- [PROBLEM STATEMENT] Show the lines below where "Given" occurs.

- [EXCERPTED DATA]
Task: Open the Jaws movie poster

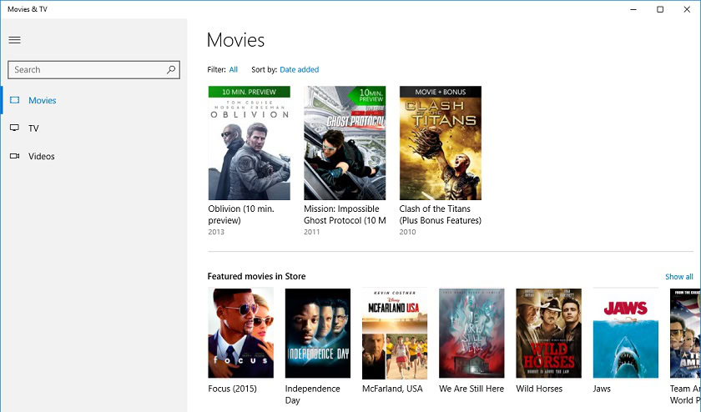Action: 625,333
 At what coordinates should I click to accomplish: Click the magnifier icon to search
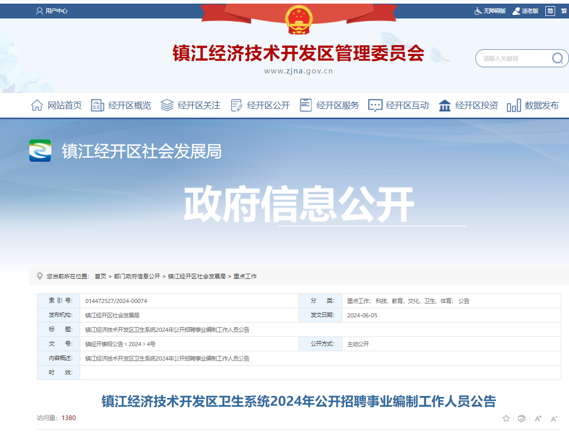[x=557, y=58]
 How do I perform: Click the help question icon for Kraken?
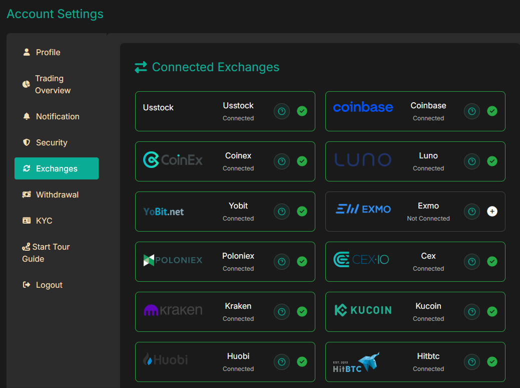tap(282, 312)
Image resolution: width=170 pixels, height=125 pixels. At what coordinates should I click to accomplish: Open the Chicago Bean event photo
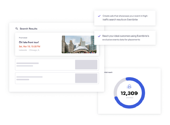point(79,44)
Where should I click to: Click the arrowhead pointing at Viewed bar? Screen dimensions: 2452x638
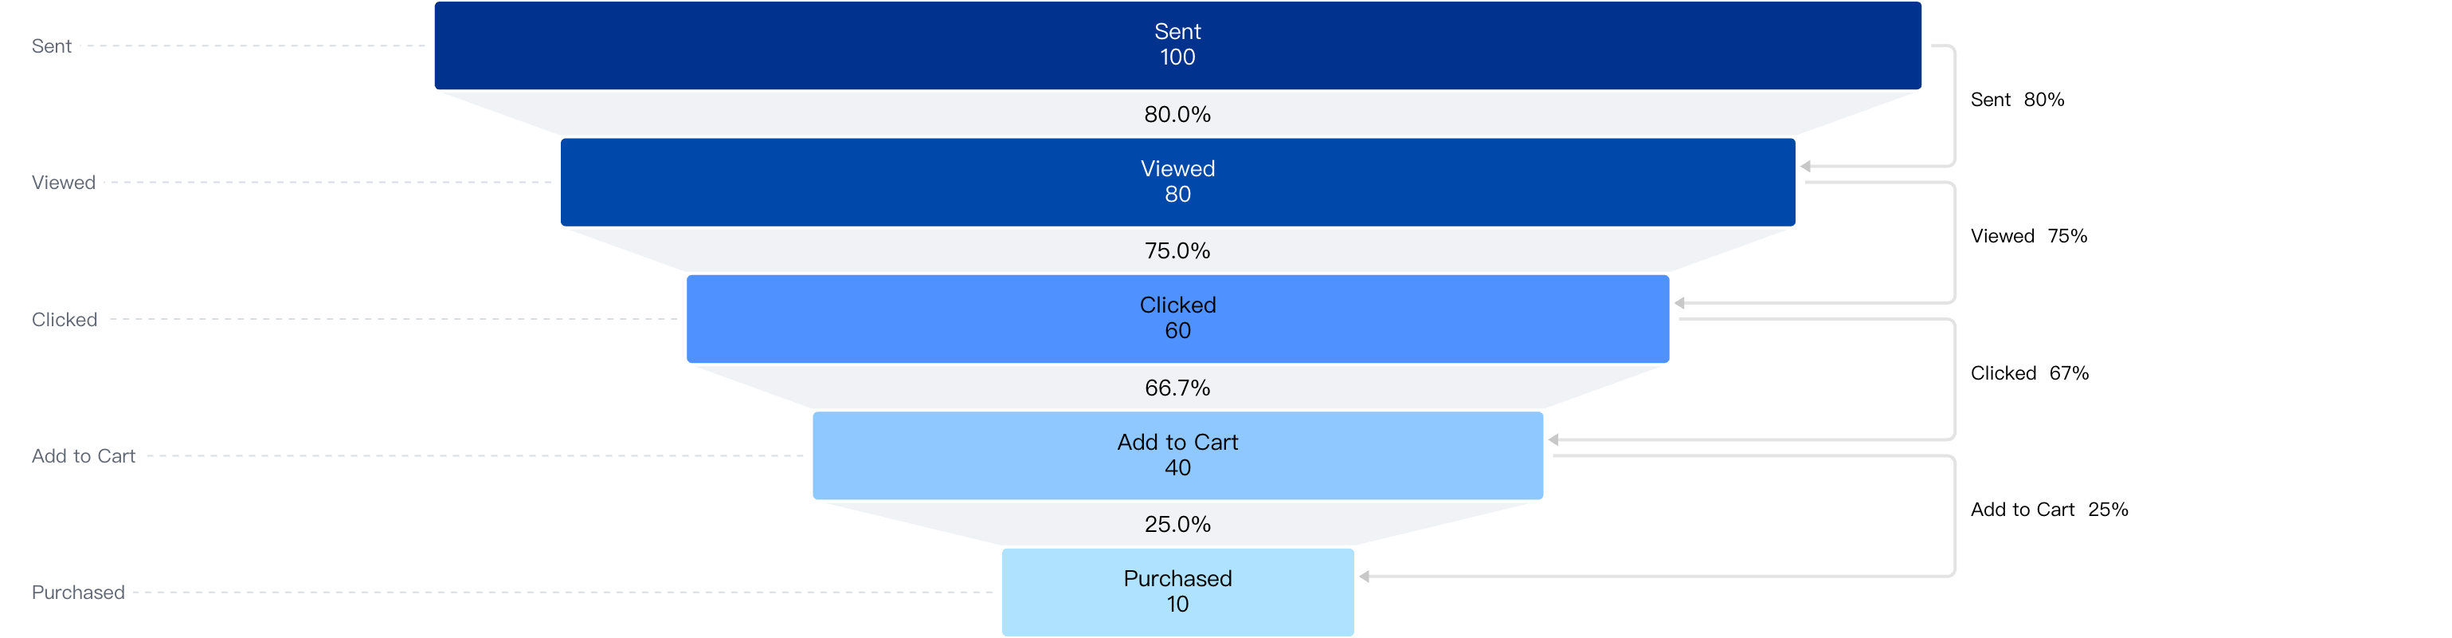pyautogui.click(x=1806, y=167)
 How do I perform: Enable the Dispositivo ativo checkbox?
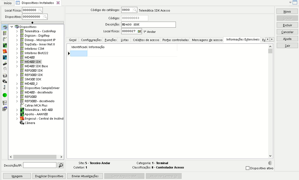point(247,168)
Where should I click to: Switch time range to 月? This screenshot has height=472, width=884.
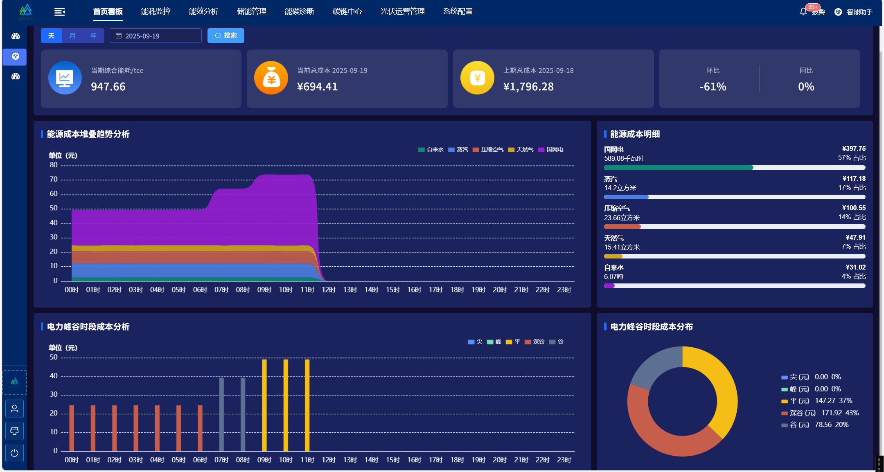pos(72,36)
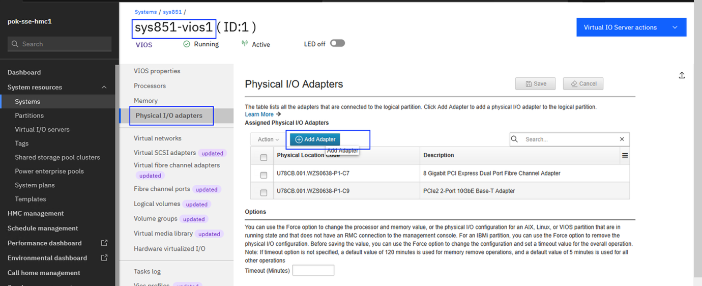Viewport: 702px width, 286px height.
Task: Open Environmental dashboard external link icon
Action: 104,258
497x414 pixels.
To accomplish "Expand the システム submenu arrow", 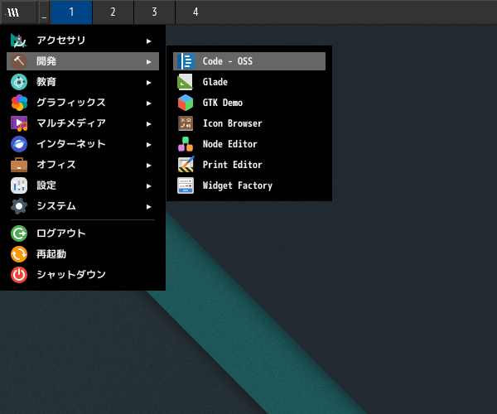I will pyautogui.click(x=149, y=206).
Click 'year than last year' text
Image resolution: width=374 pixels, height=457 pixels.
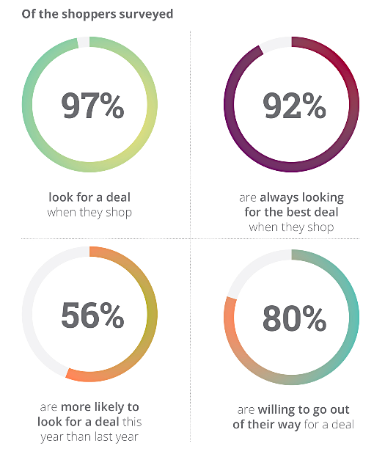[89, 437]
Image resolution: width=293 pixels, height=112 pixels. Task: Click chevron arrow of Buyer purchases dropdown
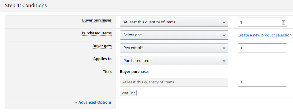click(x=224, y=22)
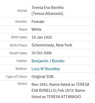Click the Death Date field label

[x=18, y=53]
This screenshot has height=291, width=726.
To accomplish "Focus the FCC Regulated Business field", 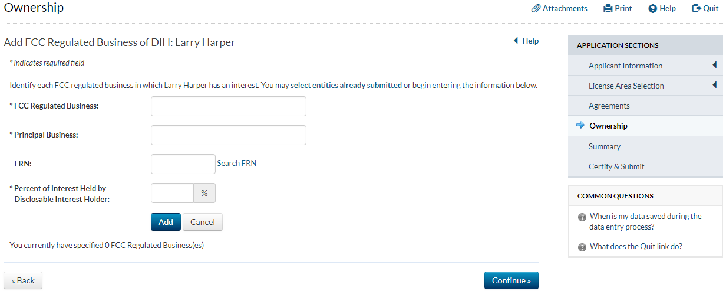I will 228,106.
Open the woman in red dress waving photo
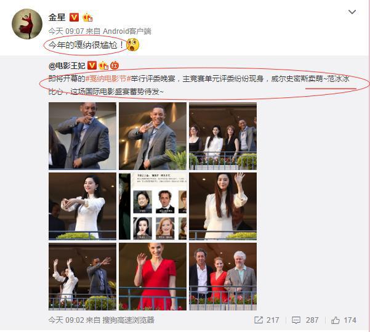The height and width of the screenshot is (332, 370). point(153,277)
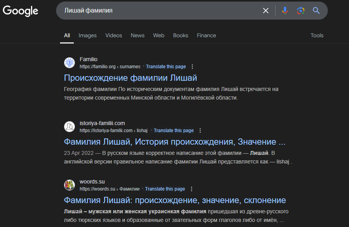Open Google Lens image search
This screenshot has width=349, height=227.
click(x=301, y=11)
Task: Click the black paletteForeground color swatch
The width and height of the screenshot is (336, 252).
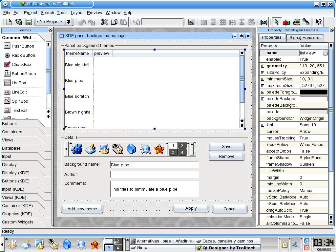Action: [x=313, y=92]
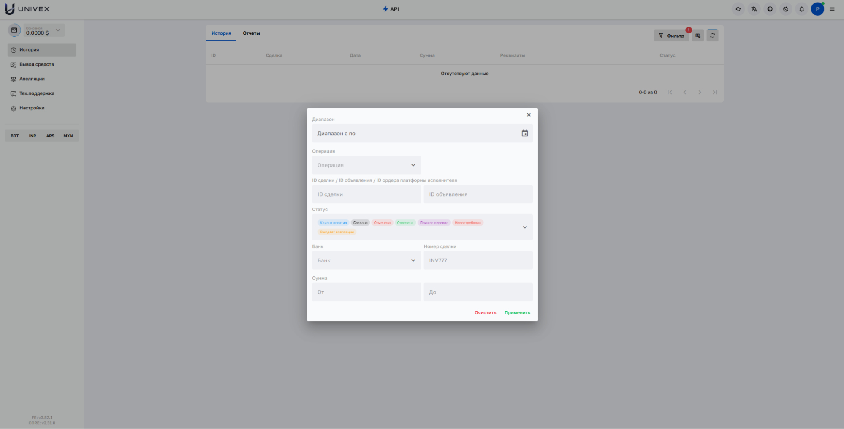844x429 pixels.
Task: Select the Отменена status chip
Action: (x=382, y=223)
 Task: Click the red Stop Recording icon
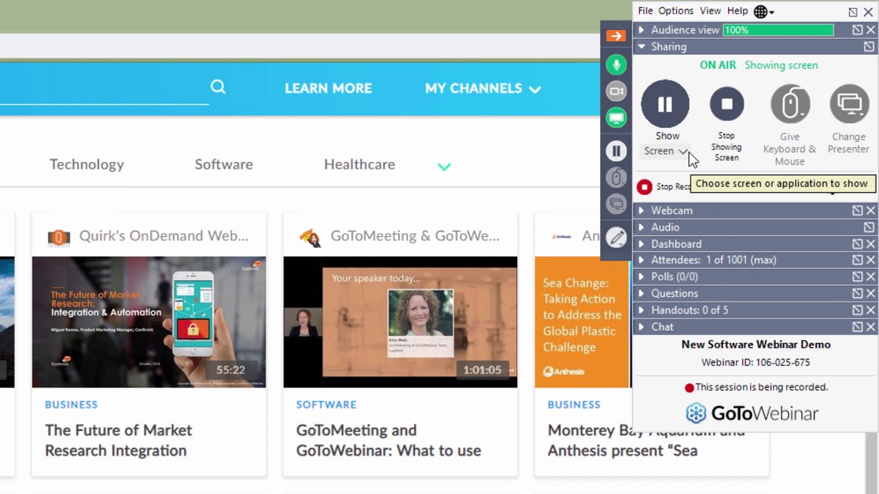[x=644, y=187]
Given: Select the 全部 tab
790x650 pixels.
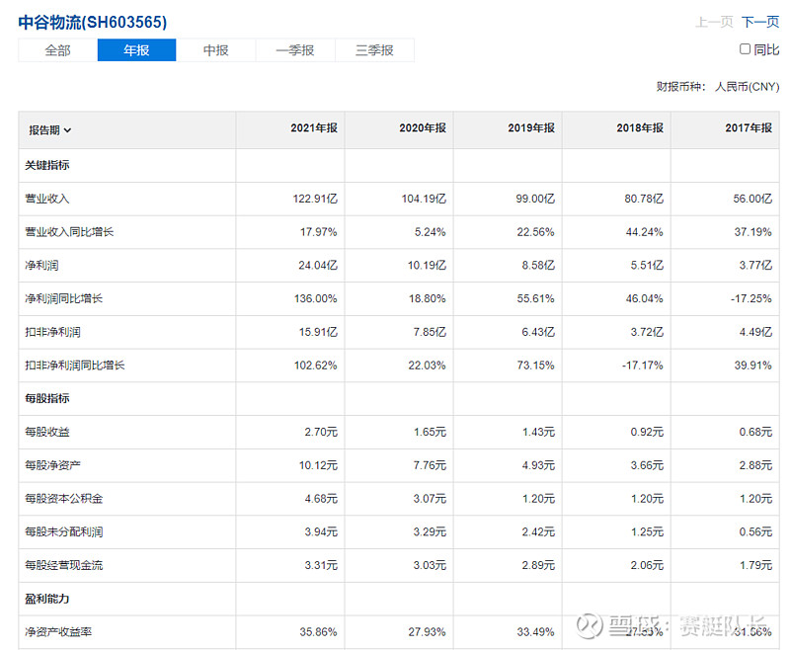Looking at the screenshot, I should coord(56,49).
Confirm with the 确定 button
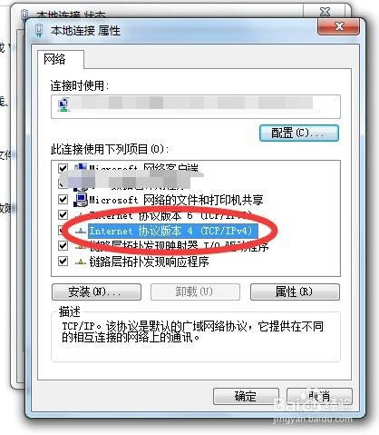The height and width of the screenshot is (435, 379). tap(246, 396)
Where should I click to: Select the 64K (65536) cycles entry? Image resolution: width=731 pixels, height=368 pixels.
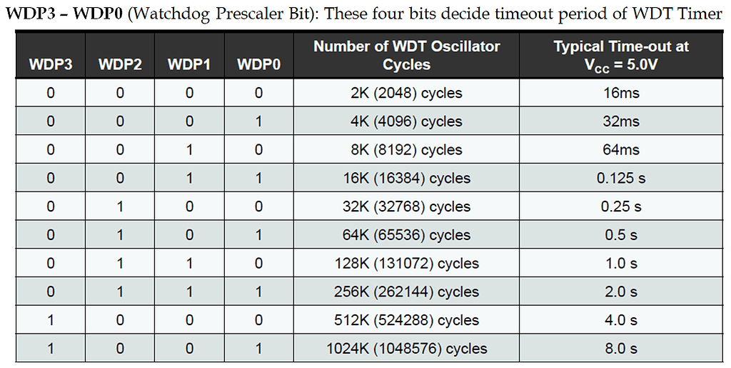407,235
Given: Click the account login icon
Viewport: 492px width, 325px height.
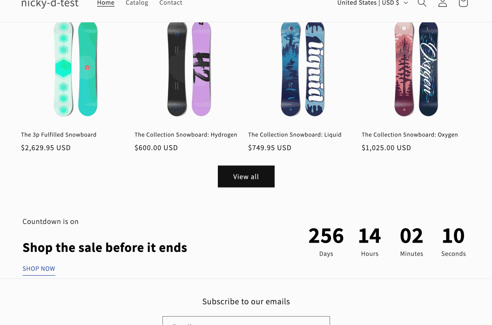Looking at the screenshot, I should 443,3.
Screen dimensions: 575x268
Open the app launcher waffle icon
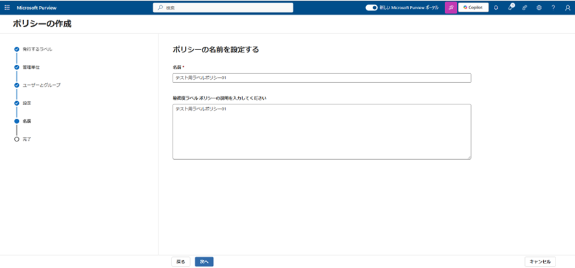[7, 8]
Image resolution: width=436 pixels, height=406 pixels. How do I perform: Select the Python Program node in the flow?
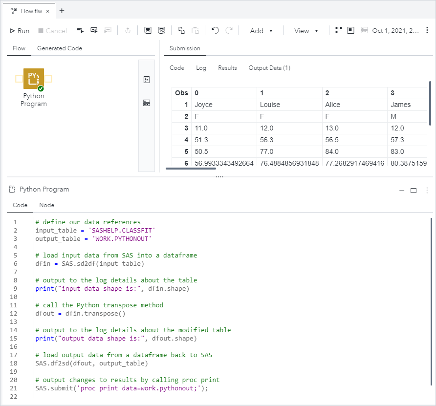(34, 80)
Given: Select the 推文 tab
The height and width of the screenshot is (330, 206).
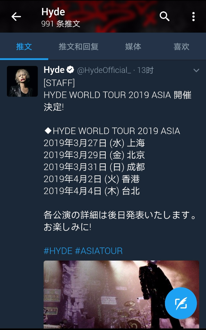Looking at the screenshot, I should [x=24, y=46].
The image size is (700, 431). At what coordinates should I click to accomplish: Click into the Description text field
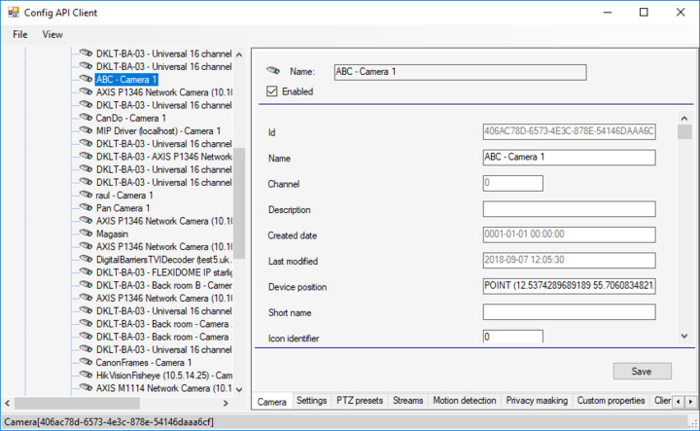(569, 209)
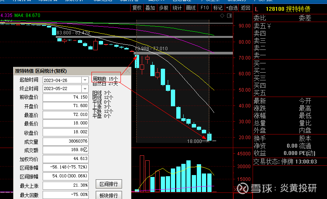Close the 区间统计 dialog with its X
This screenshot has height=199, width=327.
tap(127, 71)
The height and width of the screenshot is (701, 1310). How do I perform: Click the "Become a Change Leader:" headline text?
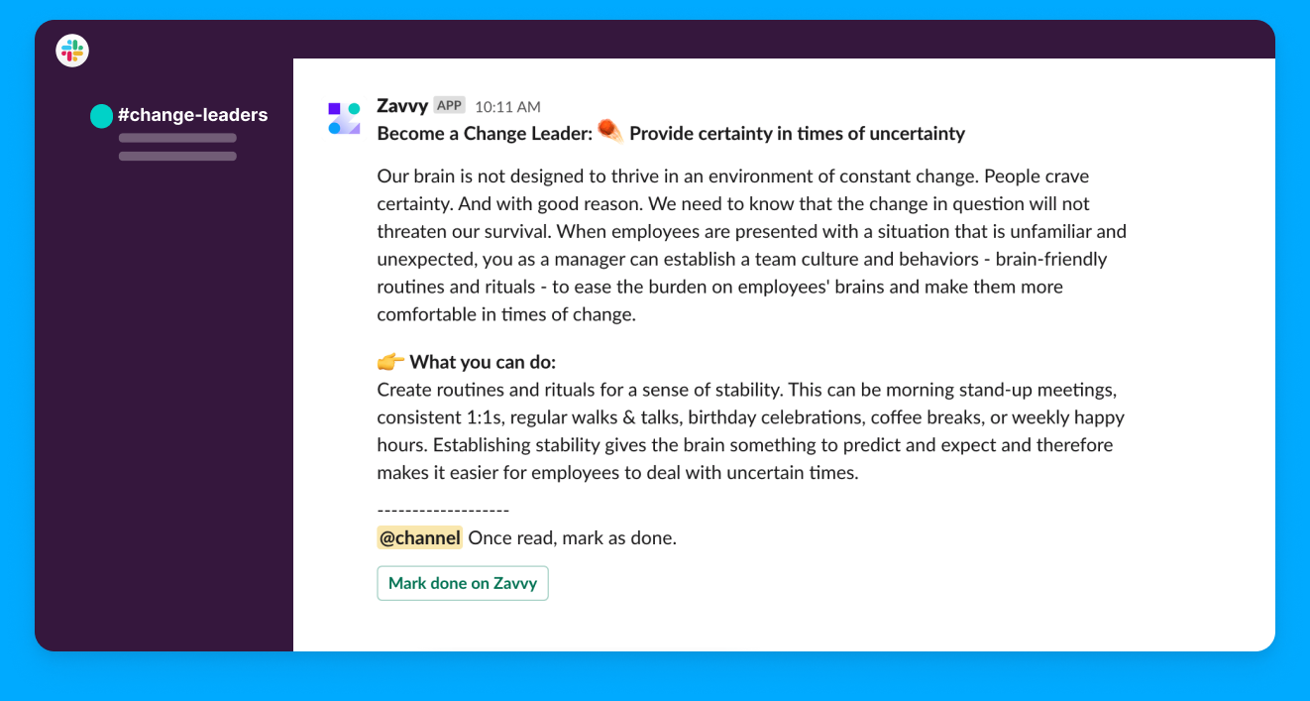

- [EXPECTED OUTPUT]
Given: Select the 全部 tab
Given: Click the account login icon
Given: Select the 推文 tab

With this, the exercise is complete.